Anyway, I feel like taking a third walk but am going to wait until later to do that. I think I will try to go to the Mensa discussion at 2 pm. 

I just think possibly I was not patient enough with the USA ad, but now I made my decision and I think I will be happy with it.

I feel kind of bored sometimes but am glad for the safety and rations. But honestly sometimes I have a feeling of things getting worse in some ways. I think some of it is on purpose from mental health people. And I need to stay immune in some ways and pray for all populations.  They are trying to repel me from some groups. I feel sorry for them.

 Hello everyone, this is Refried. I started my new comedy page. I was not expecting to get it done so fast.  It is rolling along and I am boosting some posts. I will see how it goes.  I actually think my selfie phone videos might end up doing better.  But might as well have some stand up mic stand videos too. Right now I am boosting my favorite one about april fools.  Possibly there will be some trolls. But I mean that is kind of their problem.  

I think it is the conspiracy that I have no american career. But some friends said that they perceive me as a normal writer.  So I will try to stay positive. I just feel like there are no book sales. 

I really miss my girlfriend.  I got a message from her earlier but I don't know what it means. I just feel like this week I have not understood the messages very well or communicated at all for a while.

> _Stored data_:
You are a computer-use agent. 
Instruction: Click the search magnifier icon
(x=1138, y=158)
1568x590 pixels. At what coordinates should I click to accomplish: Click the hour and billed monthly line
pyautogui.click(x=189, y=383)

> _About this exercise_: Summarize the personal post above in two sentences.

> _Worked solution_: The writer plans a third walk for later and a 2 pm Mensa discussion, expects to be happy with a decision about the USA ad, and describes boredom, gratitude for safety and rations, and a suspicion that mental health people are deliberately making some things worse. Writing as Refried, the writer reports starting a new comedy page and boosting an April Fools video, worries about having no American career or book sales despite friends' reassurance, and misses a girlfriend whose recent messages have been hard to understand.